* **Exercise goal**: Repeat the following items word for word, leaving out the pictures.

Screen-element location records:

········

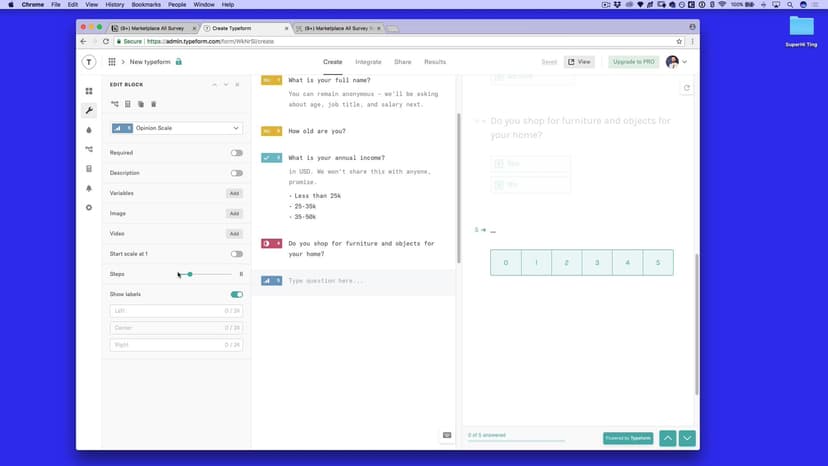828x466 pixels.
Task: Click the Upgrade to PRO button
Action: coord(634,62)
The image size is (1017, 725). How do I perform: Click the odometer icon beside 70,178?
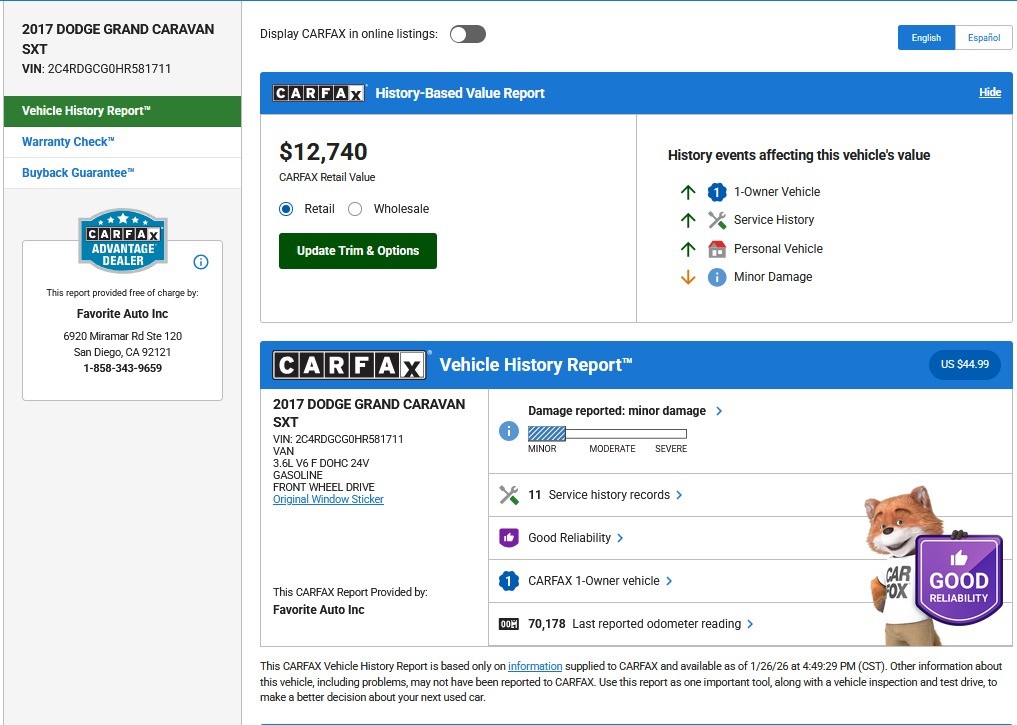tap(509, 624)
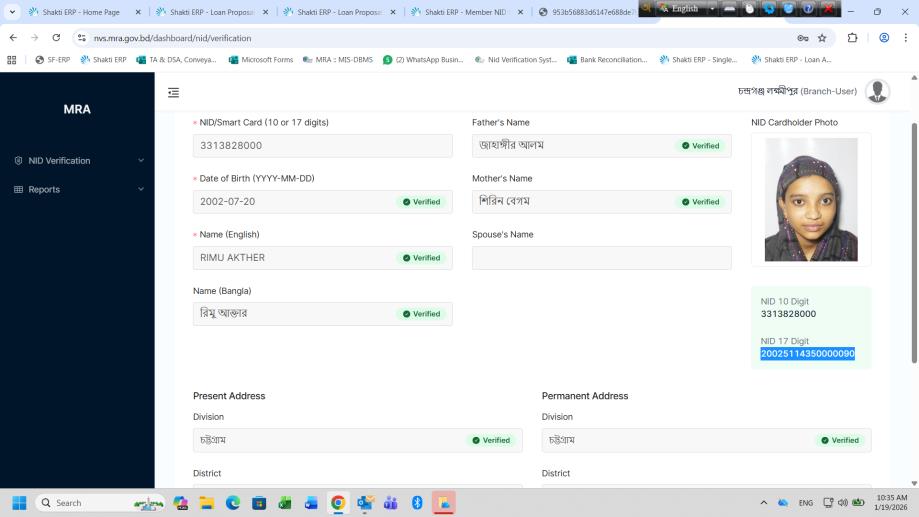Expand the NID Verification sidebar menu

(77, 161)
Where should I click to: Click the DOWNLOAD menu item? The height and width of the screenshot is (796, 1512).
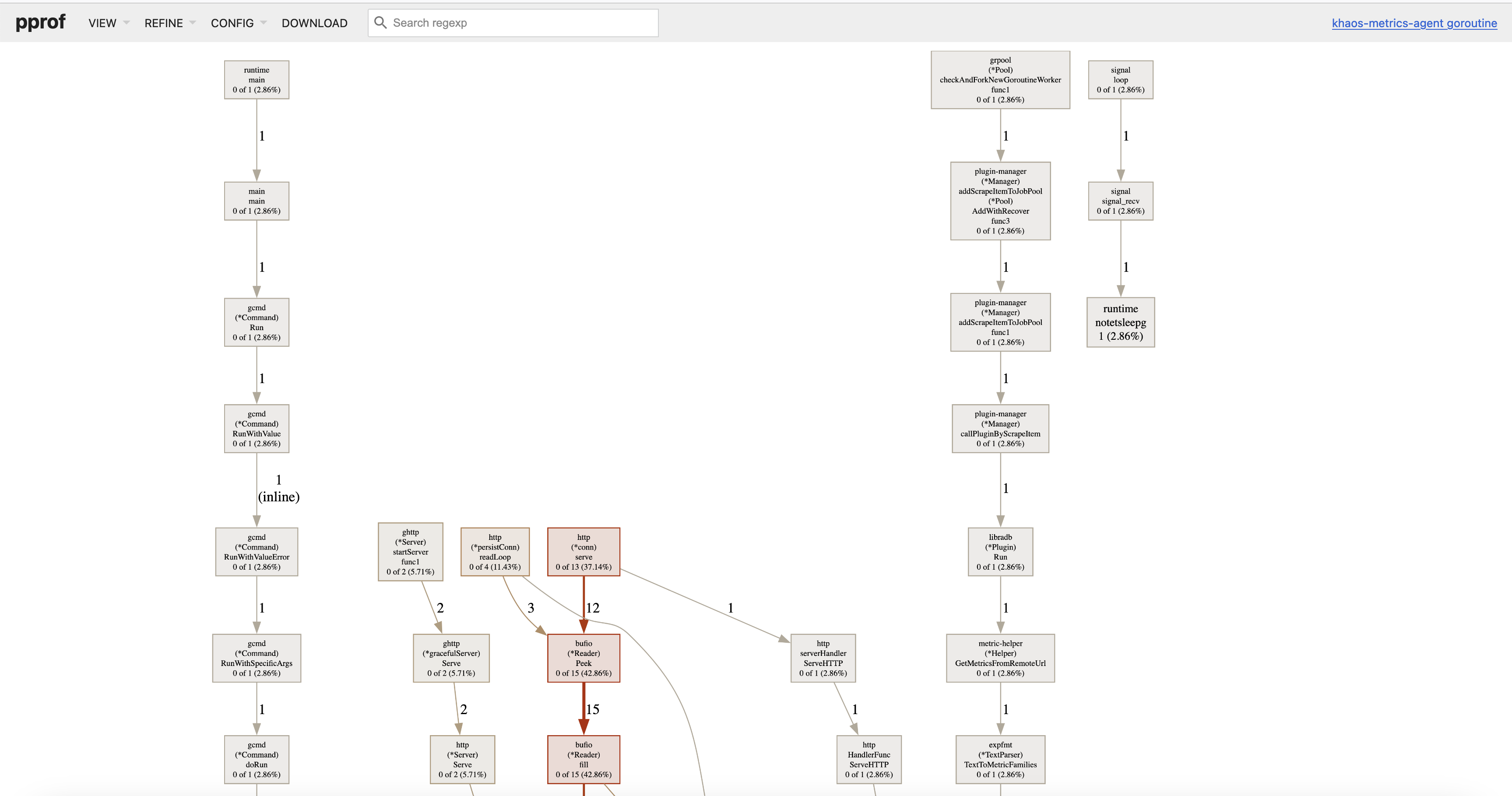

········

* **Exercise response**:
828x466 pixels.
Task: Click the Upgrade to PRO button
Action: coord(634,62)
The image size is (1017, 725). How do I perform: Click the odometer icon beside 70,178?
tap(509, 624)
Expand the NID Verification sidebar menu

(77, 161)
Where should I click to: Click the DOWNLOAD menu item? The height and width of the screenshot is (796, 1512).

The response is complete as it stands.